--- CONSIGNE 1 ---
Recopiez tels quels les enregistrements, de la ligne qui contient "You are a GUI" jusqu'à celle qui contient "The image size is (1456, 840).", ces deux lignes comprises.
--- --- ---
Le dollar américain a connu un affaiblissement significatif sur les marchés des changes depuis début 2025, entraîné par une confluence de facteurs, notamment l'incertitude politique, le ralentissement de la croissance économique et une réévaluation agressive des baisses de taux d'intérêt de la Réserve fédérale. Cette dépréciation se produit parallèlement à l'intensification des préoccupations concernant la stagflation, caractérisée par une inflation croissante et un marché du travail en perte de vitesse, ce qui présente un défi complexe pour les marchés financiers mondiaux et les décideurs politiques.
Introduction
Les marchés boursiers américains et les marchés financiers mondiaux évoluent dans un environnement difficile alors que le dollar américain a subi une dépréciation significative sur les marchés des changes depuis début 2025. Cet affaiblissement prononcé du billet vert, couplé aux préoccupations croissantes concernant la stagflation, introduit une volatilité et une incertitude accrues sur diverses classes d'actifs.
L'événement en détail
L'indice du dollar américain (DXY), qui mesure le dollar par rapport à un panier de six devises majeures, a connu une baisse substantielle d'environ 10 à 11 % au premier semestre 2025. Cela marque sa dépréciation la plus importante depuis 1973 et signale la fin d'un cycle haussier de 15 ans pour la devise. Ce repli est attribué à une combinaison de facteurs, notamment l'incertitude politique, les préoccupations concernant la croissance économique et une réaffectation notable des capitaux mondiaux.
--- --- ---
--- CONSIGNE 2 ---
Prolongez le texte sur la dépréciation du dollar américain en 2025 à partir de sa dernière phrase.

--- DONNÉES DE L'EXERCICE ---
--- --- ---
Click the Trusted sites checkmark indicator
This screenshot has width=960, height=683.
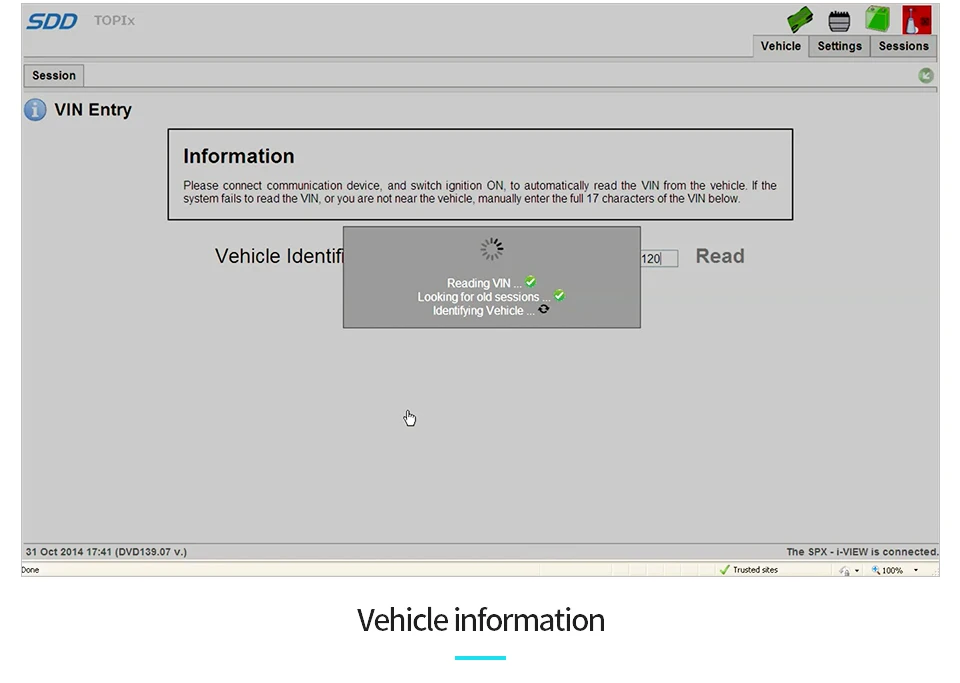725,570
--- --- ---
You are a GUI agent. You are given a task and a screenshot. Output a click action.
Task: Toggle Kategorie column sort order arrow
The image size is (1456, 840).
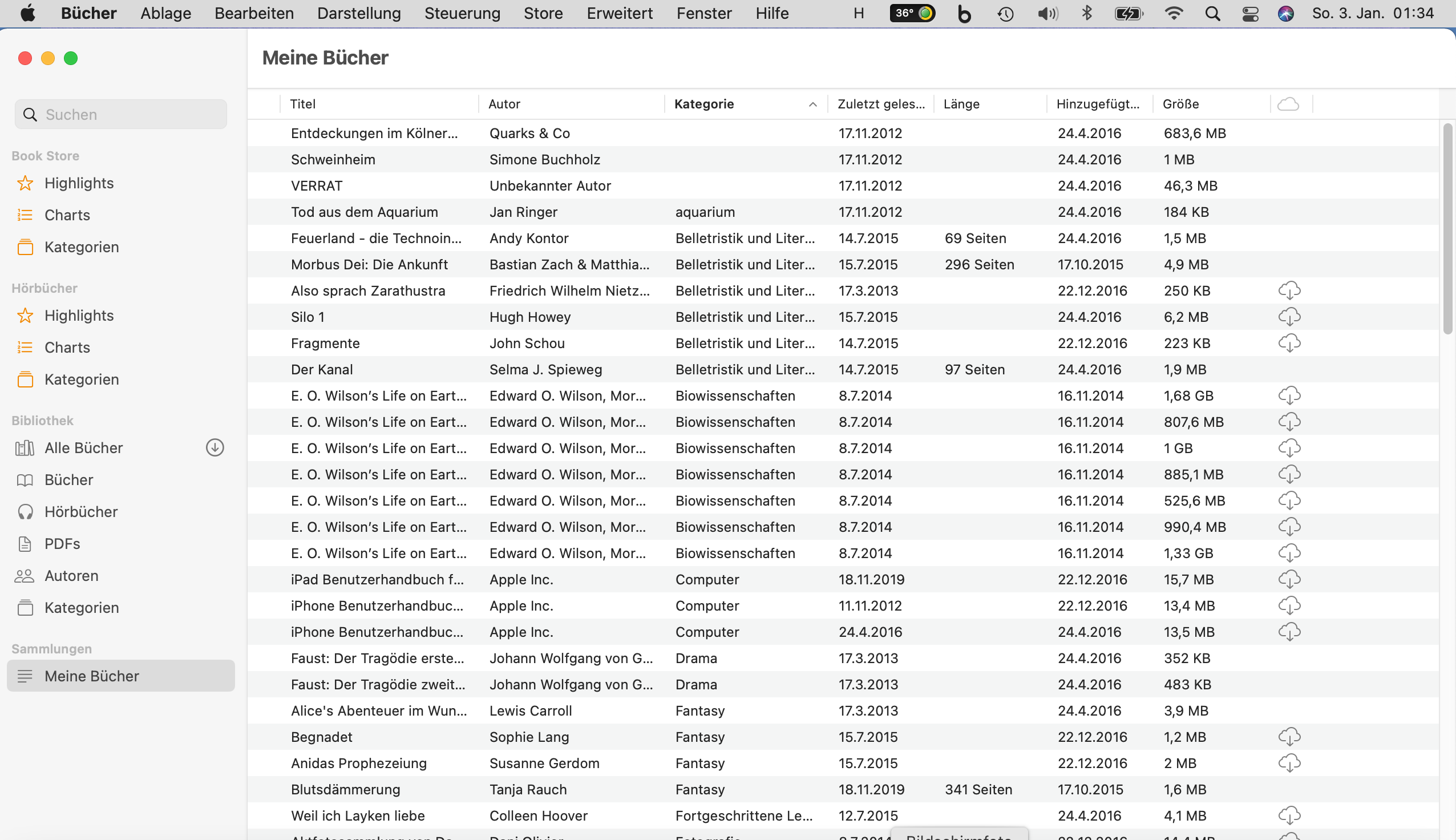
--- --- ---
--- RÉPONSE 1 ---
You are a GUI agent. You are given a task and a screenshot. Output a click action.
Task: Toggle Kategorie column sort order arrow
The image size is (1456, 840).

--- RÉPONSE 2 ---
Contribuent à cette pression à la baisse les préoccupations concernant la politique commerciale américaine, un déficit budgétaire croissant qui a poussé le ratio dette/PIB des États-Unis vers 130 %, et les incertitudes politiques entourant l'indépendance de la Réserve fédérale. Les estimations de croissance économique américaine pour 2025 ont été révisées à la baisse, passant de 2,3 % à 1,4 % entre mars et avril. Simultanément, les attentes du marché ont agressivement intégré 2 à 3 baisses de taux d'intérêt de la Réserve fédérale d'ici la fin de 2025, avec une baisse de 25 à 50 points de base anticipée pour septembre 2025. De telles baisses de taux, généralement mises en œuvre en réponse à la faiblesse économique, peuvent diluer davantage la valeur du dollar.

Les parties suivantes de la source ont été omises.